Apesar da discreta redução, no primeiro trimestre do ano, o Ceará foi o quarto estado a realizar mais transplantes de córneas (198), ficando atrás apenas de São Paulo (1.308), Minas Gerais (283) e Goiás (216). O Estado do Acre apresentou o pior desempenho, com apenas sete córneas transplantadas neste período.
O quantitativo de transplantados nos três primeiros meses do ano fez com que a fila de espera para receber córneas, no Ceará, quase zerasse. Em março, essa fila era composta por apenas duas pessoas. Entretanto, Wagner Brito recorda que, em 2016, a fila de espera para transplante de tecido ocular foi zerada no Ceará.
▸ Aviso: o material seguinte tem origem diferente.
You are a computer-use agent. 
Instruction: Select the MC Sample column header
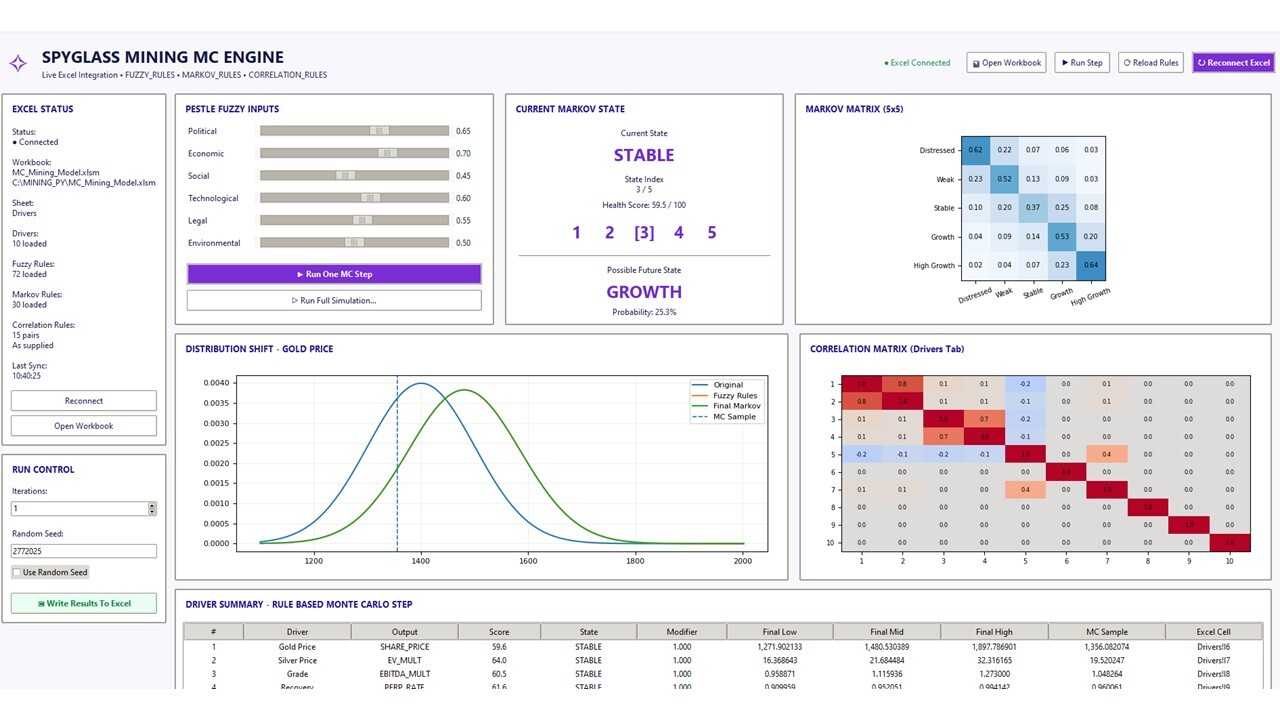click(x=1107, y=632)
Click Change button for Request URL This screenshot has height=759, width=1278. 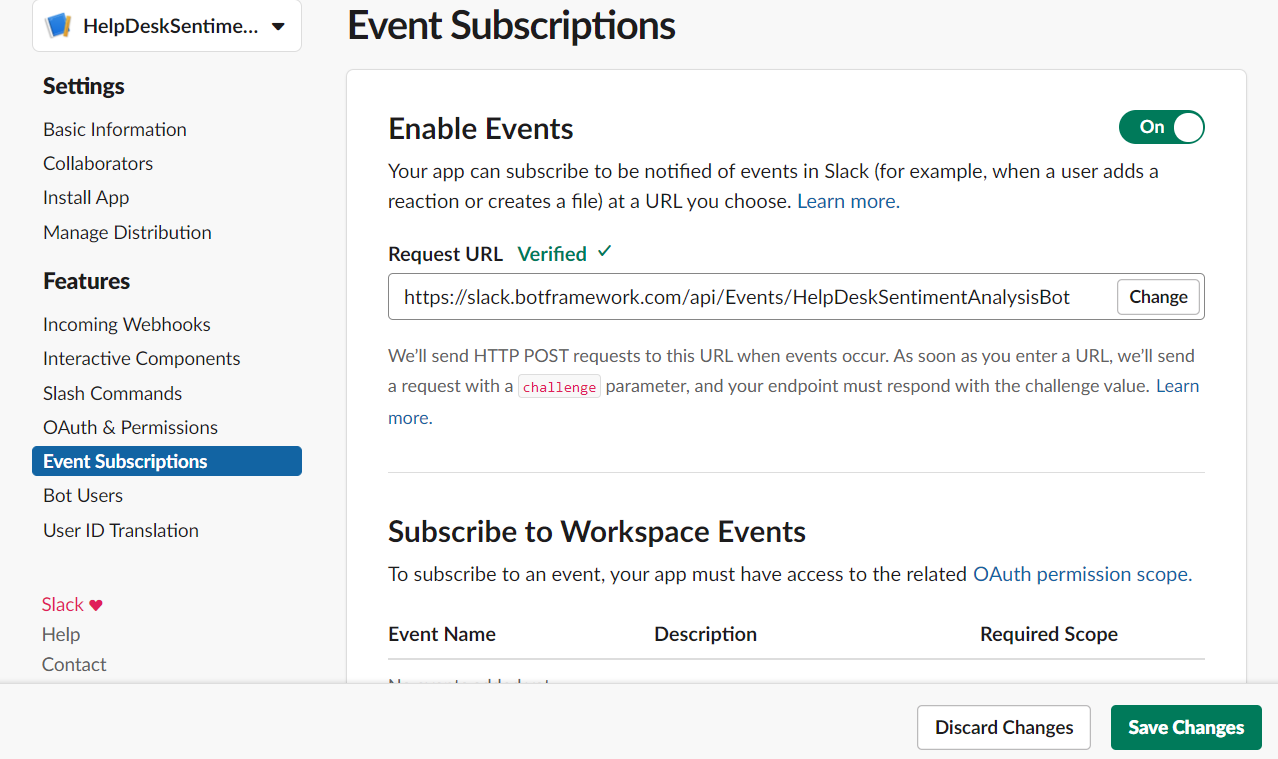[1158, 297]
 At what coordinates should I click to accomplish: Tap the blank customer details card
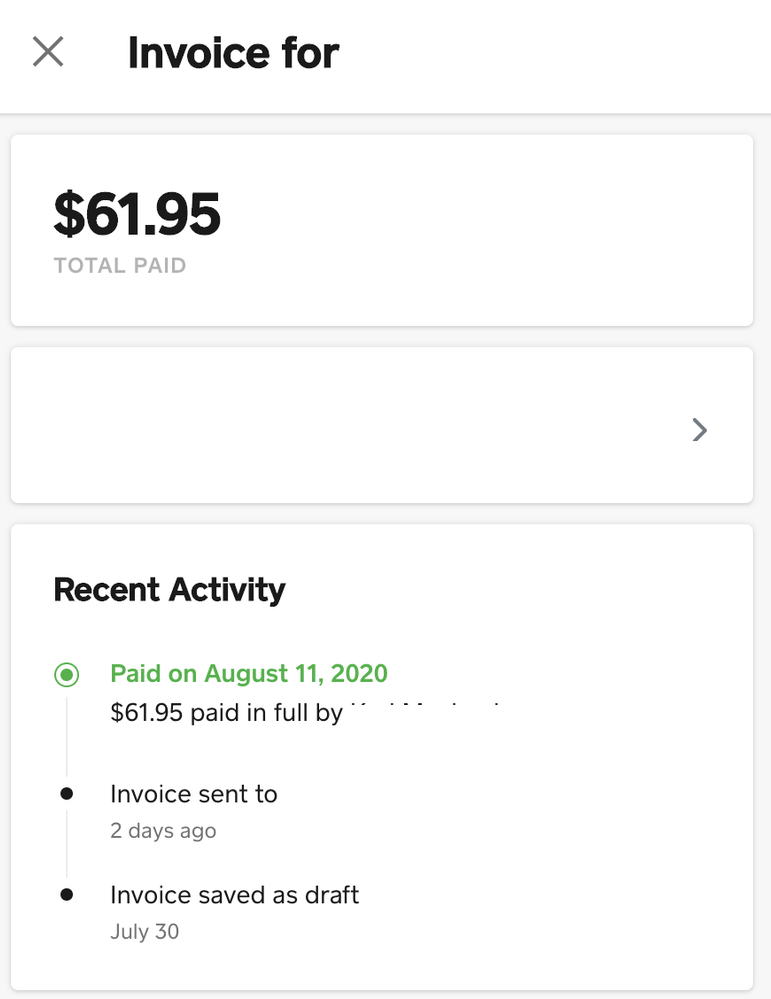[350, 425]
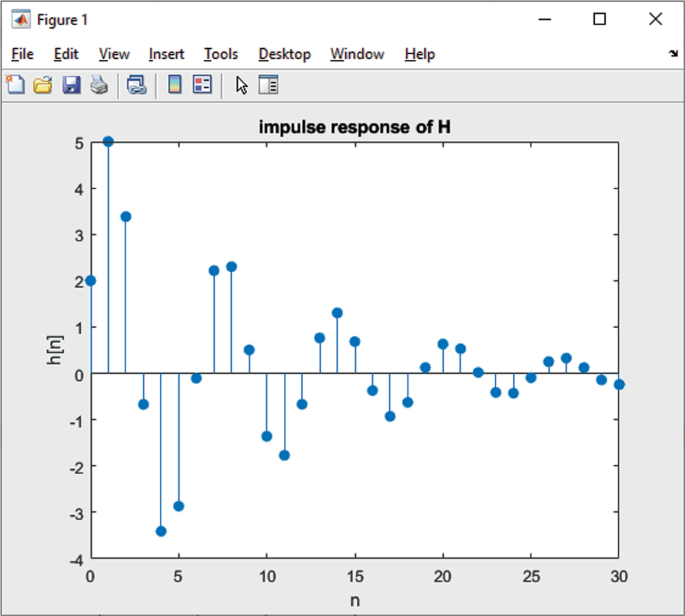Screen dimensions: 685x616
Task: Open the File menu
Action: point(22,54)
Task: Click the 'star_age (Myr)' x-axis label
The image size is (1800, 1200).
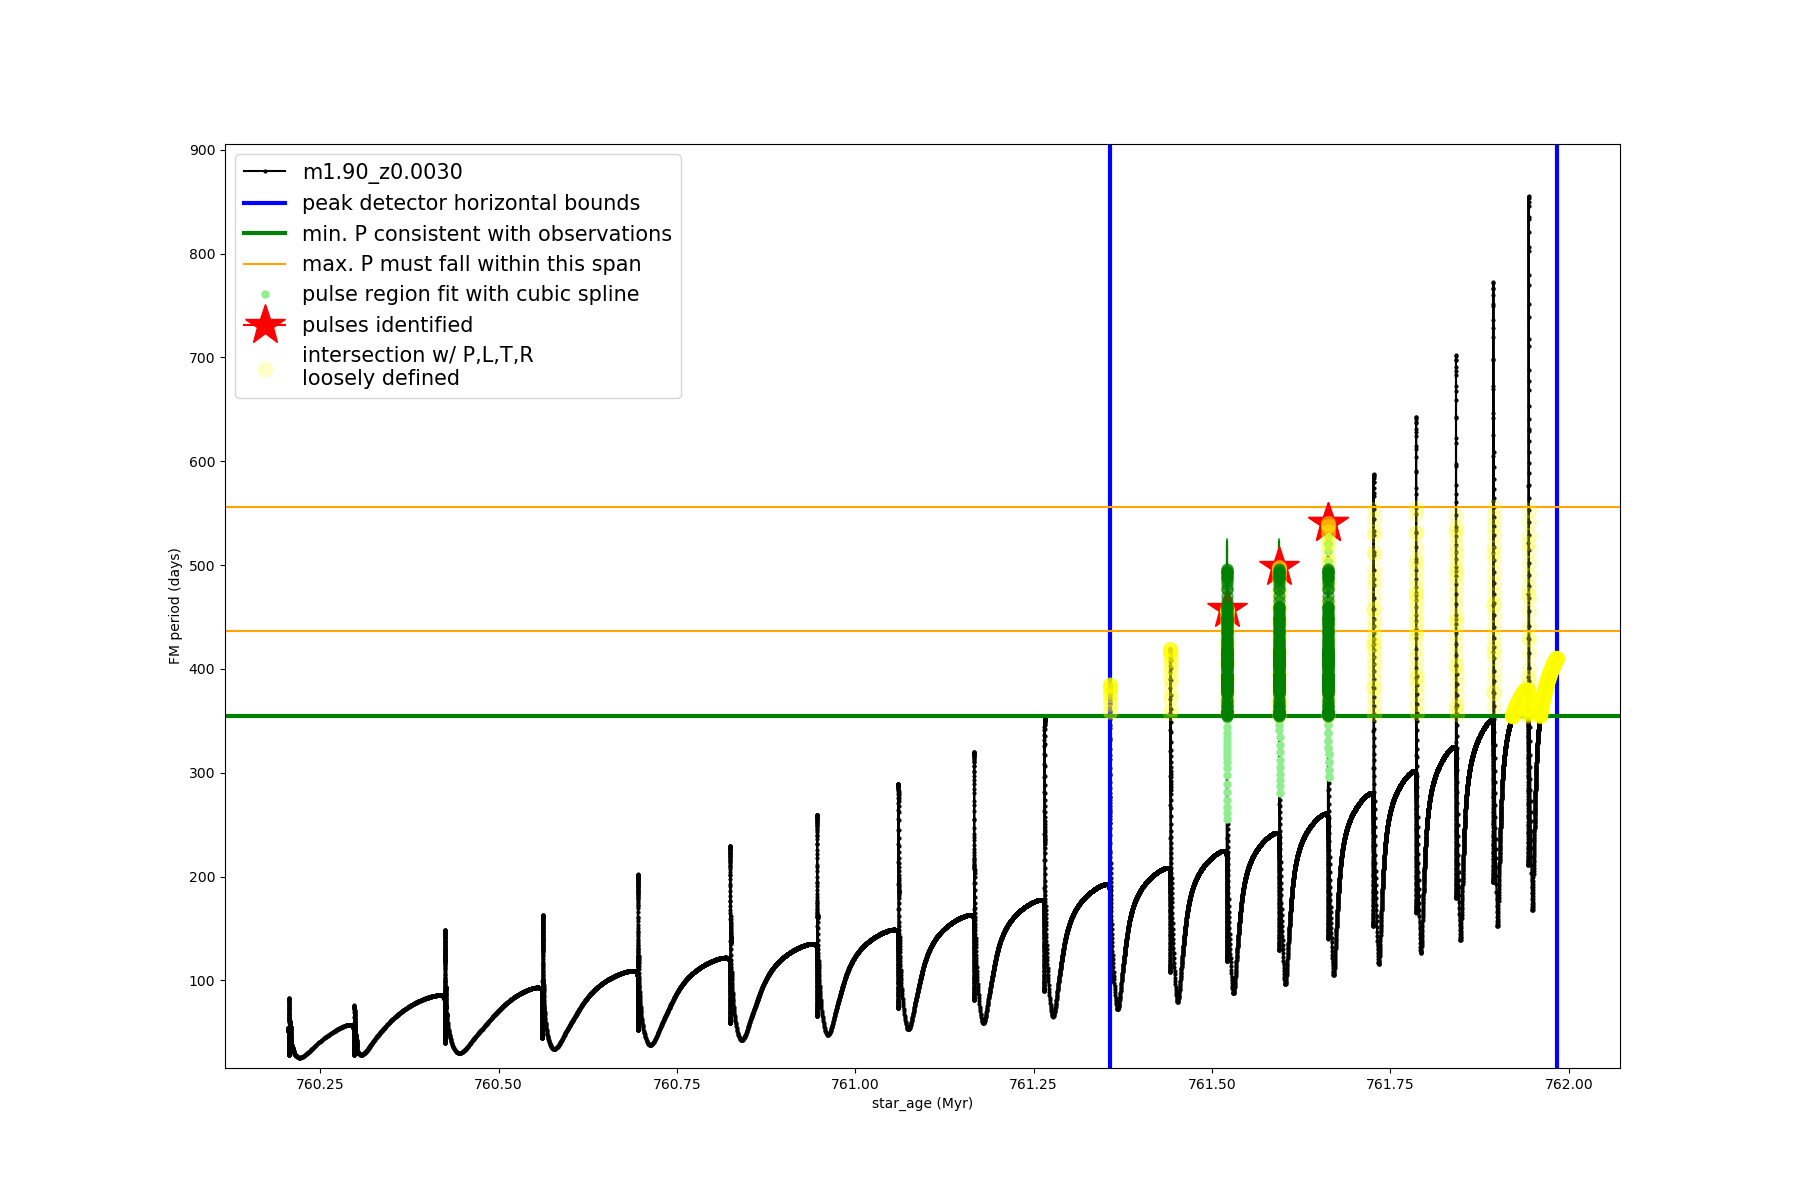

Quando não há pacientes na fila de espera, os órgãos captados são destinados a outros estados do País. De acordo com a Organização de Procura de Órgãos (OPO), a córnea, por exemplo, consegue ser preservada por 14 dias. Neste período, caso não haja demanda no Ceará, os órgãos são direcionados a outros centros. “O Rio de Janeiro é o estado que mais recebe órgãos da gente. Ao todo, os órgãos captados aqui no Ceará são destinados para 17 estados brasileiros”, explica Brito.
Em relação a outros órgãos, os números são mais robustos. No início do ano, existiam 816 pessoas à espera de rim, no Estado. Três meses depois, esse número caiu para 745. Já a fila de espera total, isto é, levando em consideração córneas, esclera e órgãos múltiplos, era de 939 pacientes, até março de 2019. Os dados foram divulgados pela Associação Brasileira de Transplante de Órgãos (ABTO). Os números referentes ao segundo trimestre deste ano ainda não foram divulgados.
Transplante: O transplante de órgãos é um procedimento cirúrgico que consiste na reposição de um órgão ou tecido de uma pessoa doente (receptor) por outro órgão ou tecido normal de um doador, vivo ou morto.
Doador morto: Uma pessoa com morte encefálica constatada, isto é, com a perda completa e irreversível das funções encefálicas (cerebrais), pode ter seus órgãos doados.
Doador vivo: A pessoa maior de idade e capaz juridicamente pode doar órgãos a seus familiares. No caso de doador vivo não aparentado, é exigida autorização judicial prévia Após a doação, o corpo não fica deformado. A retirada dos órgãos é uma cirurgia como qualquer outra realizada com todos os cuidados de reconstituição, o que também é obrigatório por lei.